======== DATA LISTING

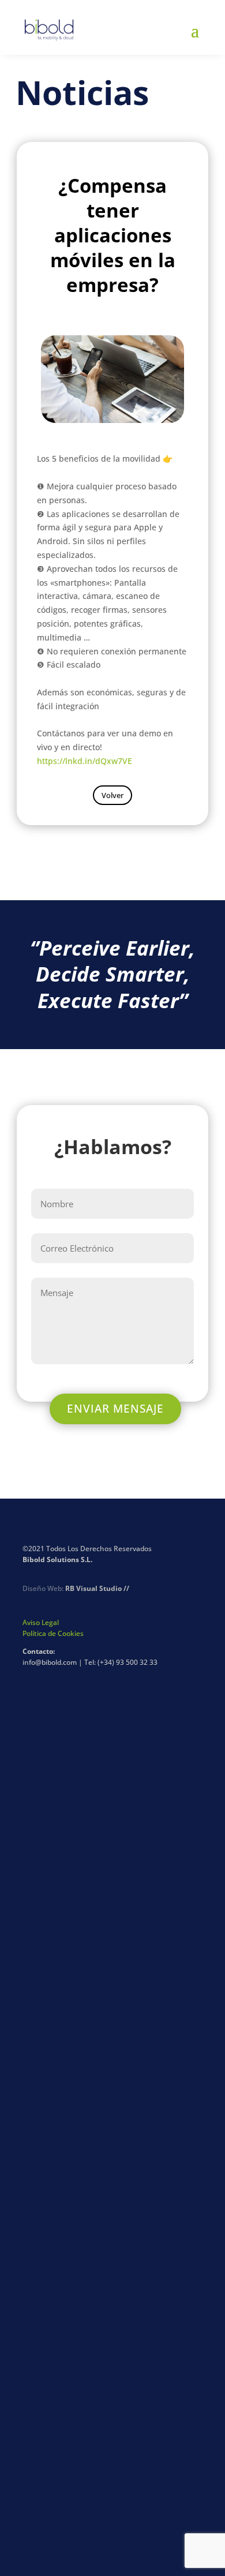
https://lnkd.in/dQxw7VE (84, 760)
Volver (112, 795)
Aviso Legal (40, 1622)
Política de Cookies (53, 1633)
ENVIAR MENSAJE (115, 1408)
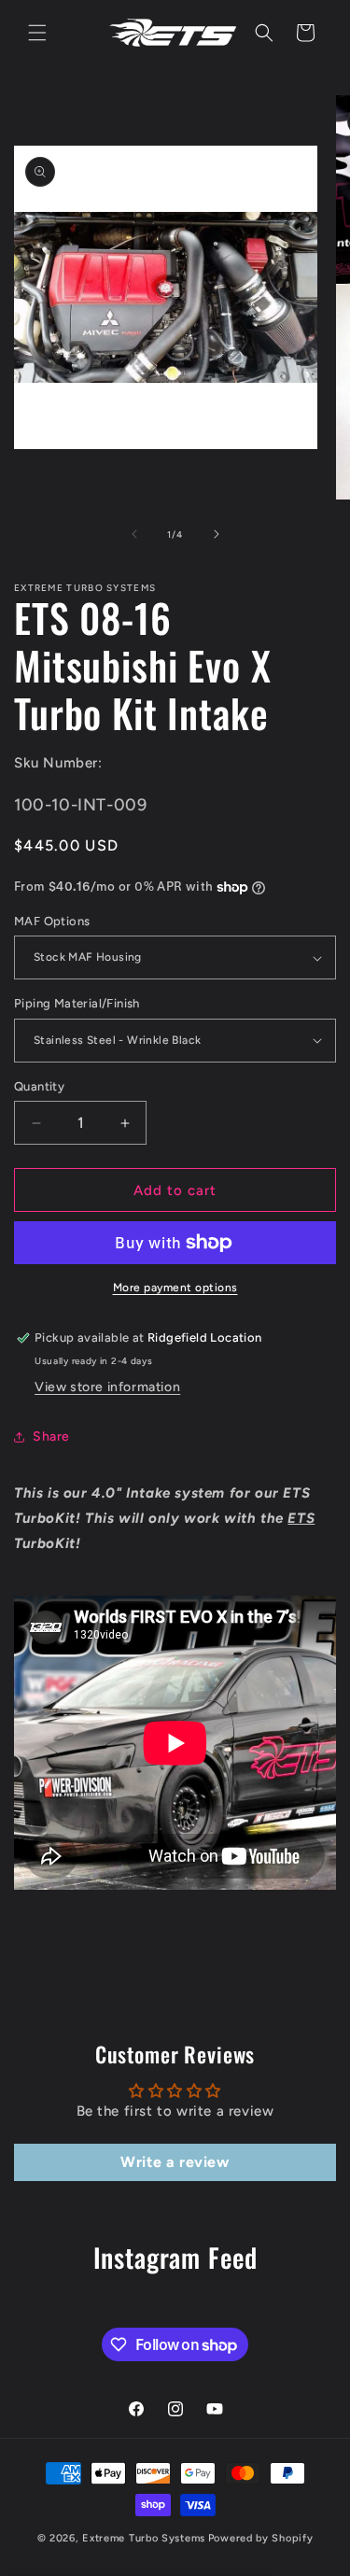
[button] (37, 32)
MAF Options (52, 921)
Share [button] (51, 1436)
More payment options (175, 1287)
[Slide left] (134, 534)
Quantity (39, 1086)
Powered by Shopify (261, 2538)
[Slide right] (216, 534)
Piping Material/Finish (77, 1003)
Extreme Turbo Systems (143, 2538)
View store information (107, 1387)
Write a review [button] (174, 2162)
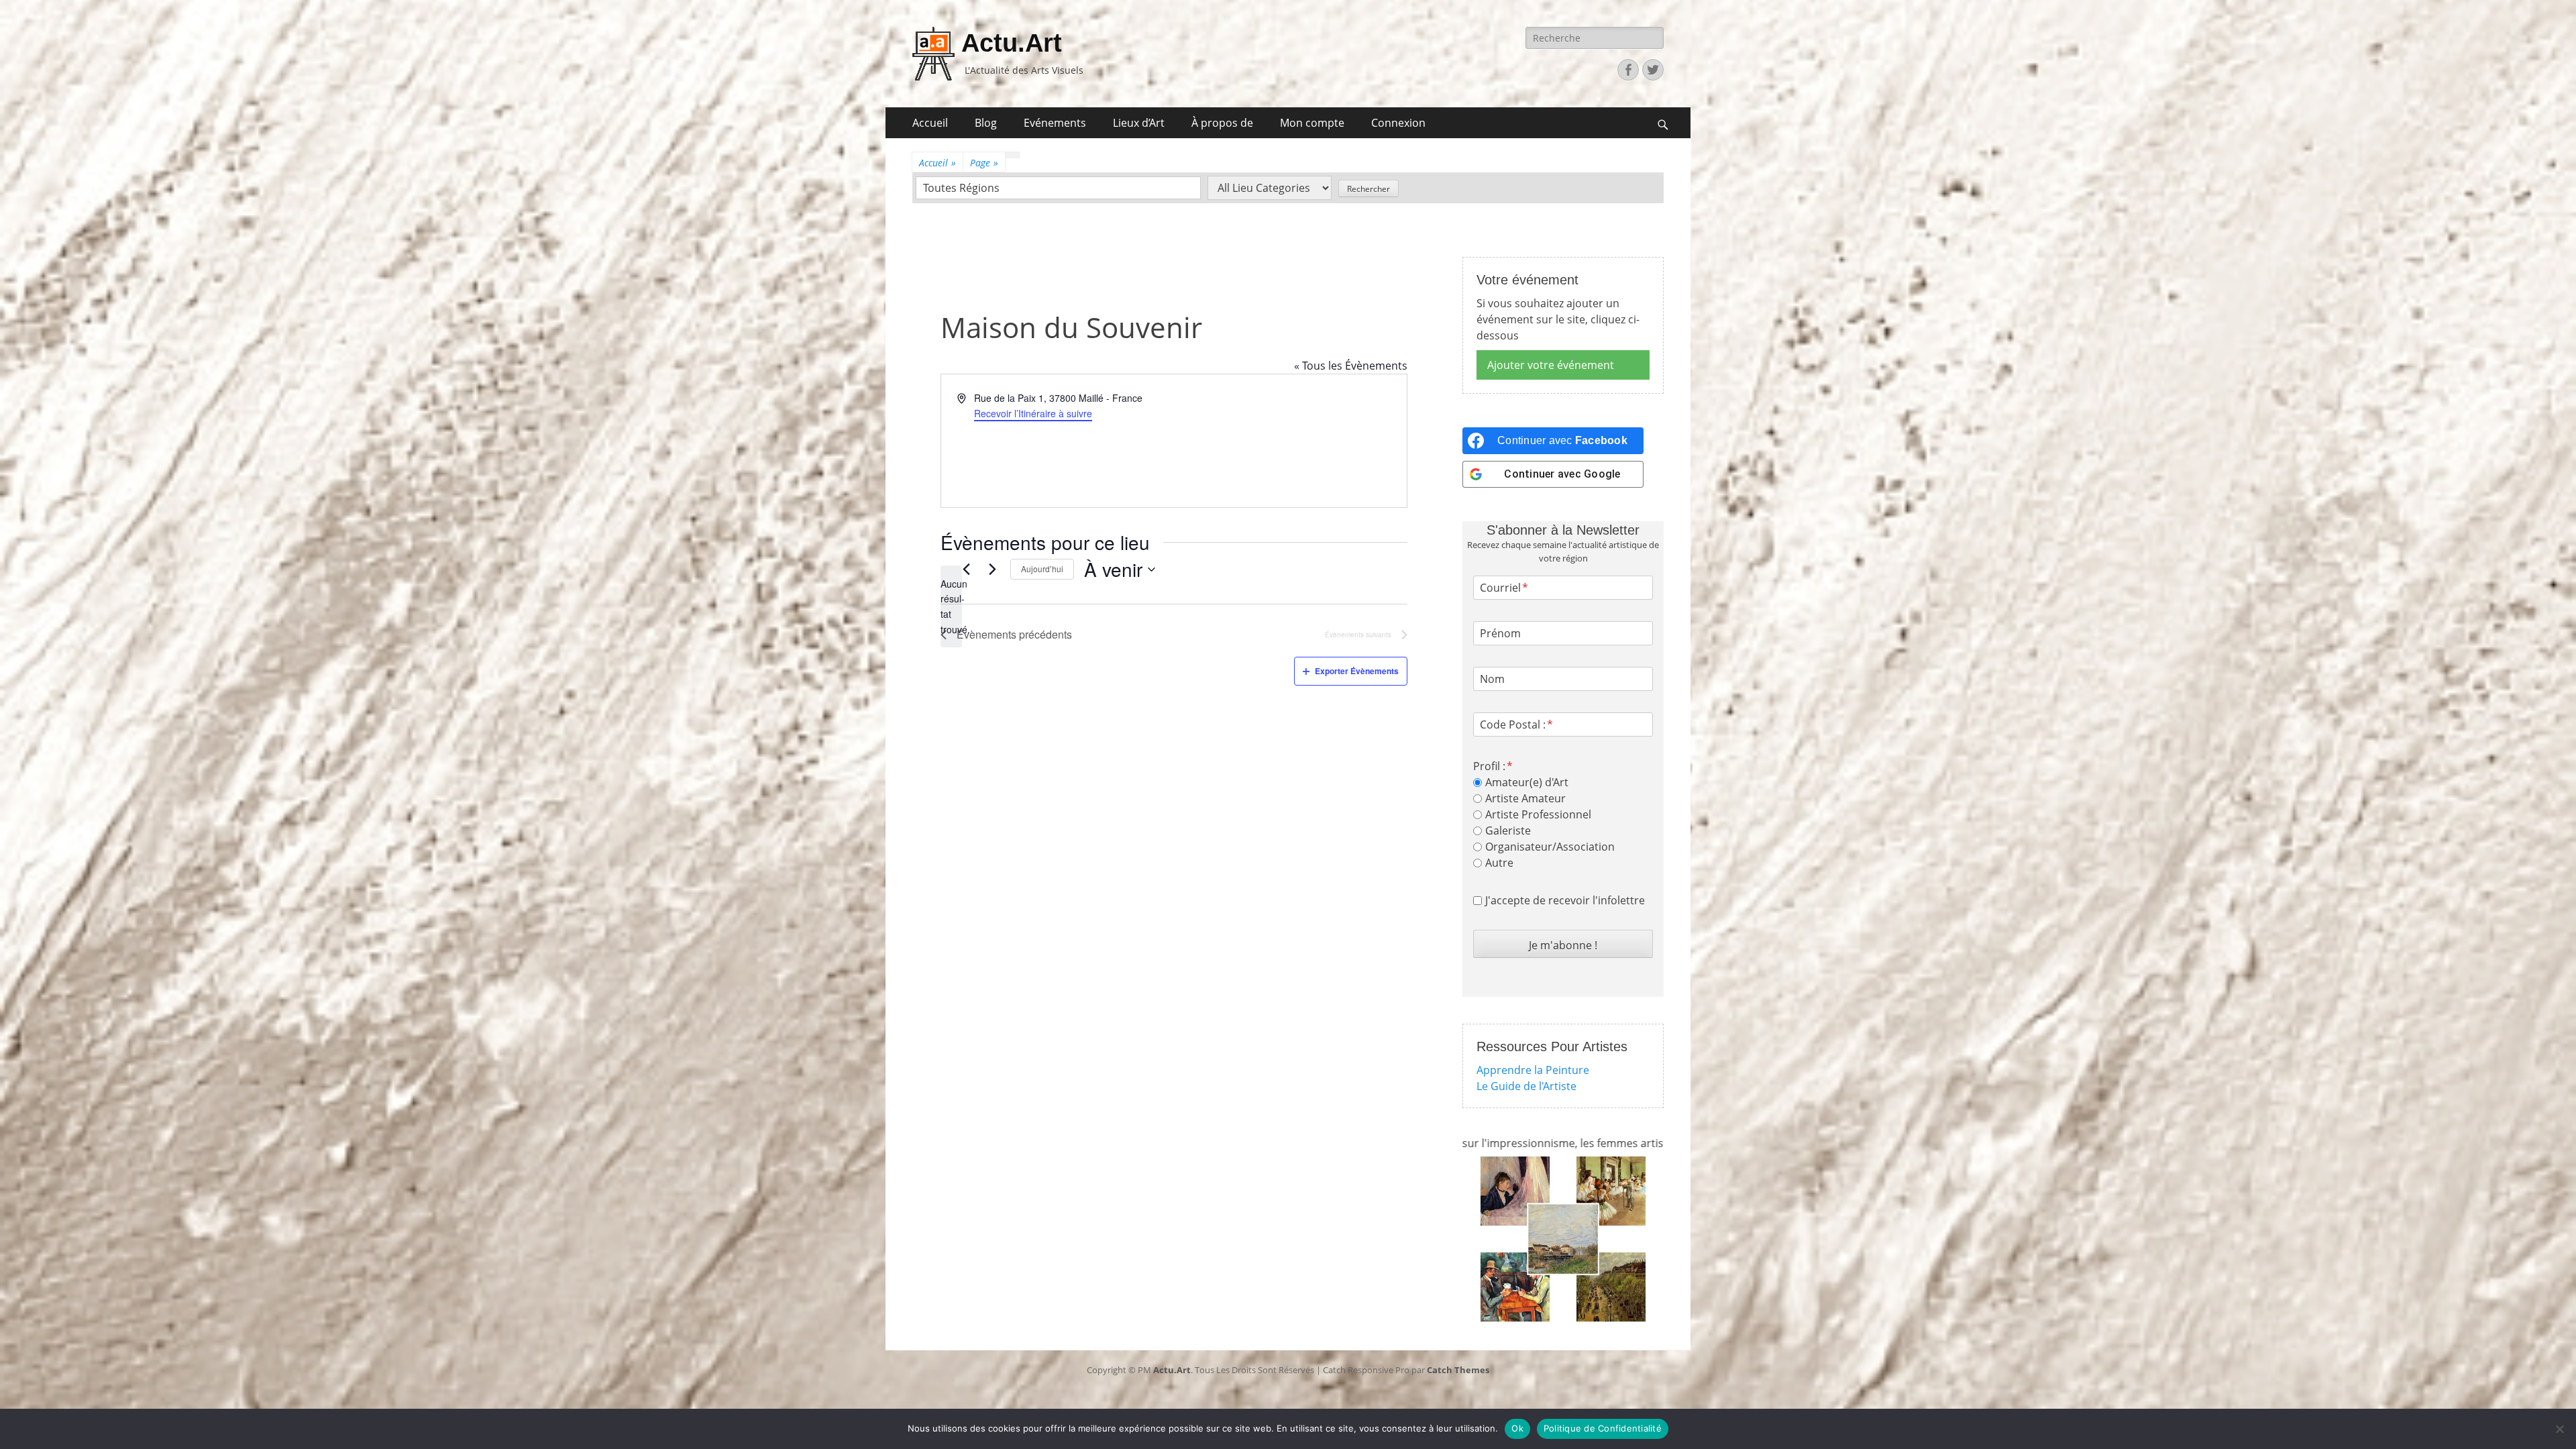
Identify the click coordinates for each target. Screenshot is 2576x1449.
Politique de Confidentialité (1603, 1428)
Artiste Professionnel (1538, 814)
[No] (2559, 1429)
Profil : (1489, 766)
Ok (1517, 1428)
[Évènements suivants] (992, 569)
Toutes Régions (961, 187)
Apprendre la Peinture (1533, 1070)
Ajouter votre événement (1550, 365)
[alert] (951, 607)
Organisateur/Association (1550, 846)
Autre (1499, 862)
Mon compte (1312, 122)
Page (984, 162)
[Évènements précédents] (966, 569)
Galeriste (1508, 830)
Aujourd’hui (1042, 568)
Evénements (1055, 122)
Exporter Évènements (1357, 671)
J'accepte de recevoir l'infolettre (1565, 900)
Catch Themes (1458, 1370)
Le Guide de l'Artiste (1526, 1086)
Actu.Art (1011, 43)
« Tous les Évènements (1350, 365)
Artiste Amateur (1525, 798)
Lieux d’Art (1139, 122)
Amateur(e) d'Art (1526, 782)
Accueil (930, 122)
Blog (986, 122)
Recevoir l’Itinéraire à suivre (1033, 413)
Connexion (1398, 122)
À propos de (1222, 122)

================

→ **ASSIGNMENT**
Lines in the data that include the word "Évènements" should all be copied.

→ **ANSWER**
[Évènements suivants] (992, 569)
[Évènements précédents] (966, 569)
Exporter Évènements (1357, 671)
« Tous les Évènements (1350, 365)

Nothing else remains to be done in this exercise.